DETECTION OF ANTIBODIES TO TRYPANOSOMA-CRUZI AMONG BLOOD-DONORS IN THE SOUTHWESTERN AND WESTERN UNITED-STATES .2. EVALUATION OF A SUPPLEMENTAL ENZYME-IMMUNOASSAY AND RADIOIMMUNOPRECIPITATION ASSAY FOR CONFIRMATION OF SEROREACTIVITY

Background: Chagas' disease, caused by the protozoan parasite Trypanosoma cruzi, is endemic to Latin America and may be transmitted in the United States via blood donated by infected immigrants. Blood-borne pathogens such as T: cruzi require supplemental testing for confirmation of seroreactivity. Study Design and Methods: A study was undertaken to determine an optimal scheme for confirmation of seroreactivity in repeatedly reactive samples identified by the Chagas antibody enzyme immunoassay (EIA). The procedure for initial confirmation involves three purified antigens coated onto three separate polystyrene beads and uses an EIA format. If the sample is reactive with two of three or three of three antigens, it is confirmed as seroreactive. If none or one of three beads is reactive, the sample is indeterminate and subjected to a radioimmunoprecipitation assay (RIPA), The RIPA must demonstrate characteristic bands at 32, 34, and 90 kDa. Results: When tested with sera from persons with potentially cross-reactive diseases (n = 39) or against a presumed negative population from southeast Wisconsin (n = 289), the confirmatory EIA had a specificity of 100 percent.
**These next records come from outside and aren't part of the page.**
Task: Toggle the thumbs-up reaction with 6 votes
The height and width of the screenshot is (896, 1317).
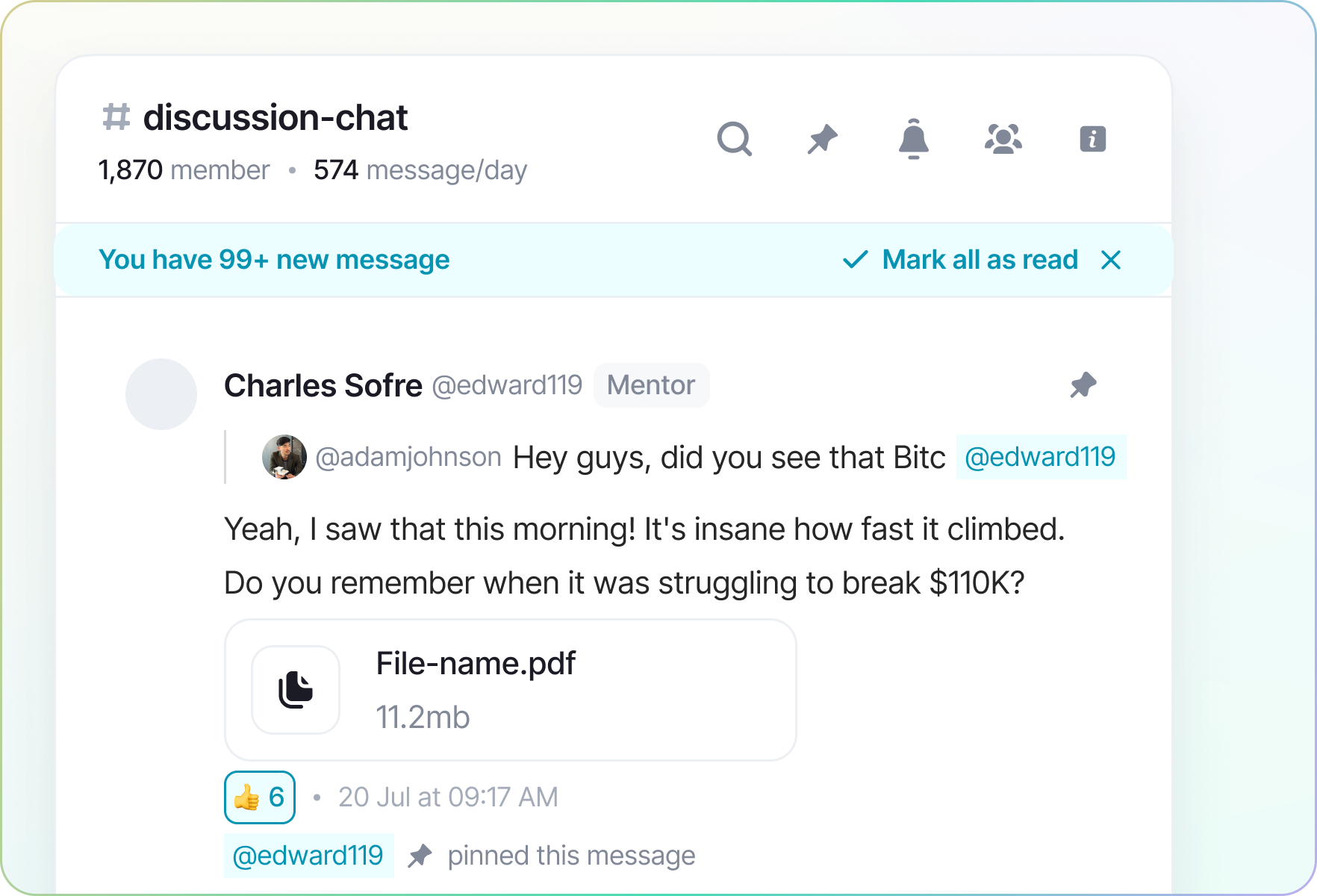Action: (260, 797)
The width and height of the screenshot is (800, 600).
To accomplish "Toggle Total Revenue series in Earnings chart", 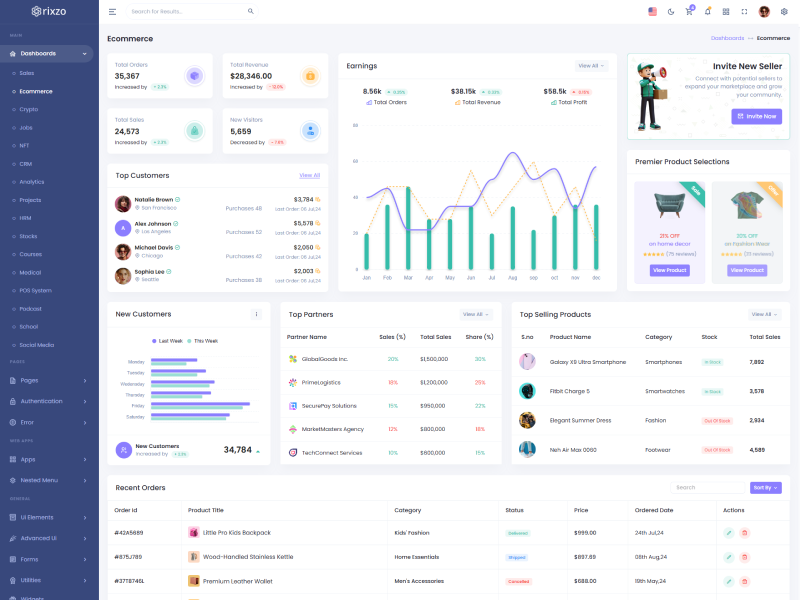I will pyautogui.click(x=478, y=102).
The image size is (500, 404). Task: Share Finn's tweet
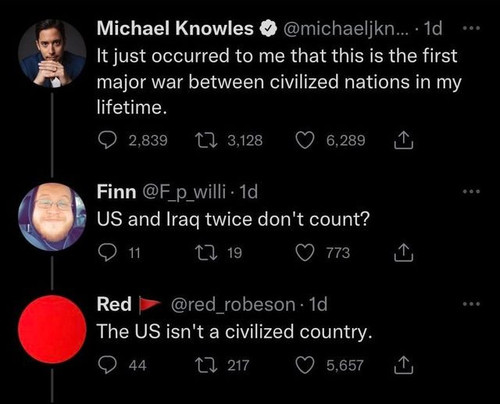click(404, 253)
Sensitivity was 100 percent (28/28) with xenodiagnosis-positive sera and 97.6 percent (80/82) with chagasic sera from Latin America. The RIPA showed a specificity of 100 percent in EIA-nonreactive samples (n = 100) and a sensitivity of 100 percent with both xenodiagnosis-positive (28/28) and chagasic (82/82) sera. Conclusion: The confirmatory EIA and the RIPA together provide a highly specific and sensitive means of confirming seroreactivity for antibodies to T. cruzi.